*TASKS TO COMPLETE*.
• 1. According to the post on nuclear trucking, where does most US electricity come from?
• 2. Pick up the post on nuclear trucking after its final sentence and keep writing it.

Thursday, July 22, 2010

Nuclear Trucking

Pebble bed reactor scheme (italiano)Image via Wikipedia

I have received several reports about how the price of gasoline will likely soon increase, if for no other reason than because the oil that BP was expected to produce wound up in the ocean instead. This affects more than just the cost of driving your car to the next city. Quite a lot of commerce is shipped by diesel powered trucks and trains. They, too, must pay it or run out of gas.
But gasoline, be it traditional or diesel, is not the only way to power a vehicle. Trains have the option of running electrically from either an overhead line, or a third rail. Electricity is pretty cheap, and is far less subject to these sudden price swings. (Most US electricity comes from coal, which is cheap and steady.) Trucks don't really have that option. (Roads can not be retrofitted to supply the vehicles that travel over them with electricity.)
Since we're unlikely to massively overhaul our collective rail system, I propose a nuclear-powered truck. Cargo trucks are huge. So huge that they can have a small CANDU-esque pebble-bed reactor. The reactor is foolproof. Pebble-bed style nuclear reactors literally cannot melt down. The reactor powers large banks of batteries, which run an electric engine. With a supplemental solar-panel on the truck's roof, I think the truck could run for most of the day, with no gas-ups. Trucks must regularly stop for the driver's sake, as drivers get hungry and tired, and safety regulations require regular food breaks and sleep breaks, noted in the truck's log. (The truck would charge the batteries while halted.)

*RECORDED INFORMATION*.

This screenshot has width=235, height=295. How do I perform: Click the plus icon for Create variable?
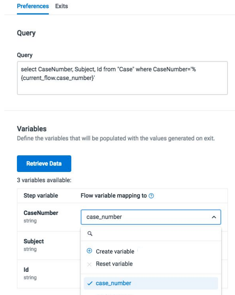pos(89,251)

*ANSWERS TO THIS EXERCISE*.
• 1. Coal.

• 2.
When not shipping, trucks should be taken in for maintenance, which would include removing the old fuel pellets and replacing them with new ones. The old ones would contain plutonium, and would have to be sequestered as nuclear waste, given to Idaho's nuclear laboratory, or fed into a breeder reactor. Maintenance would also tune-up the electric engine, and likely replace the batteries as well. (Batteries have a limited useful-life.)
This system would, unlike our current petroleum infrastructure, be maintainable with only national resources. Yes, the US has oil, both on land and underneath the coastal waters. We literally cannot extract it fast enough. Anyone claiming that we can is severely underestimating the number of vehicles on the road.